If the Constitution is our sacred text, then Rosa Parks is being canonized.
But it takes nothing away from the achievement of the "mother of the civil rights movement," I trust, to remember that she wasn't the first woman in Montgomery to be arrested for refusing to give up her seat. That honor belongs to Claudette Colvin, who as a 15-year-old girl had a nightmarish experience on the same Montgomery bus system before being hauled off and arrested.
Like Parks, she, too, pleaded not guilty to breaking the law. And, like Parks, the local black establishment started to rally support for her cause. But, unlike Parks, Colvin never made it into the civil rights hall of fame. Just as her case was beginning to catch the nation's imagination, she became pregnant. To this exclusively male and predominantly middle-class, church-dominated, local black leadership in Montgomery, she was a fallen woman. She fell out of history altogether.

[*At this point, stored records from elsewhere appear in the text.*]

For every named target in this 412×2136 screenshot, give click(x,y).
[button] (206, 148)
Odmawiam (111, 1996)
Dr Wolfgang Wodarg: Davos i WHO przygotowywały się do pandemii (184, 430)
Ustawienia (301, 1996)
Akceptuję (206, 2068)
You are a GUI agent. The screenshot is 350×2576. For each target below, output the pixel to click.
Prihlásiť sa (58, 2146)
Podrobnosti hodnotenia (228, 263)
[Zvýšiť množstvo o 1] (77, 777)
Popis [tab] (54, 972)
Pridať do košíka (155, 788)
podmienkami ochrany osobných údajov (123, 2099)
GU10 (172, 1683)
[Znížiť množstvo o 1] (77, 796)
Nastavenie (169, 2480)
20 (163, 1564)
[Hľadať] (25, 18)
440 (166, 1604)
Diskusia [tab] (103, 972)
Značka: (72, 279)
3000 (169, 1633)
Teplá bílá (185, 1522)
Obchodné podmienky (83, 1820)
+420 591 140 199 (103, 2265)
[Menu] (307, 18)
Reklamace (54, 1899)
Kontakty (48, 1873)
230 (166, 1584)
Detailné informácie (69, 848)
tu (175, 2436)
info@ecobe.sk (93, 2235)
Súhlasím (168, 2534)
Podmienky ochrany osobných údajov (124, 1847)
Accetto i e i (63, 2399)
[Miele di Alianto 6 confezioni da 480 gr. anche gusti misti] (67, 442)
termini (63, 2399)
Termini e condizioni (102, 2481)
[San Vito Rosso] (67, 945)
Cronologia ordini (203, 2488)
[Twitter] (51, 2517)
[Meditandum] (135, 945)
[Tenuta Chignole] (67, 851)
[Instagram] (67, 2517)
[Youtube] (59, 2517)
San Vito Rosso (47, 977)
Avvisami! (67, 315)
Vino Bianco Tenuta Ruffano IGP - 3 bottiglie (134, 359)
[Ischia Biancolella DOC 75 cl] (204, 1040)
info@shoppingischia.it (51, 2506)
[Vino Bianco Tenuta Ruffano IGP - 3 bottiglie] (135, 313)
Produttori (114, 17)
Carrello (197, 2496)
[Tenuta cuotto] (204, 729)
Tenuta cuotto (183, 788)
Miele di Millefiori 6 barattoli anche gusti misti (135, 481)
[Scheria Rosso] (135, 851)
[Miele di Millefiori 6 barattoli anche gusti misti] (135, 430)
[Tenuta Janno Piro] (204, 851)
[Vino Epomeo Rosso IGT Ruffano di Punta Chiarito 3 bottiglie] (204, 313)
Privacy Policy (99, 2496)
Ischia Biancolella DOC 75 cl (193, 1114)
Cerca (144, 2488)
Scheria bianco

It wasn't just that she was pregnant. She happened to have very dark skin. She was decidedly working-class. After a long history of carefully chosen plaintiffs as well as issues--the NAACP's pre-Brown strategy comes to mind--activists in Montgomery were not inclined to take a chance on Colvin. Said one of them, "She lived in a little shack. It was a case of 'bourgey' blacks looking down on the working-class blacks."
Although the dominant line on Colvin (for she usually does get a footnote) is that she was foul-mouthed and immature, hardly one for political prime time, that wasn't exactly true. And besides, once the Montgomery Improvement Association was formed to conduct the boycott and file a constitutional class action in federal court, they chose her as one of the named plaintiffs.
She credits the lawsuit for ensuring the success of the boycott. She herself wasn't active in the boycott or the marches, she recalled the other day while reflecting on Parks' death. She was a poor single mother. "I didn't have the support to continue. If I went to jail, who would support my family?"
Rosa Parks is an American icon, but with images of a ruined New Orleans fresh in our minds, we needn't feel too triumphalist about what was accomplished in her name.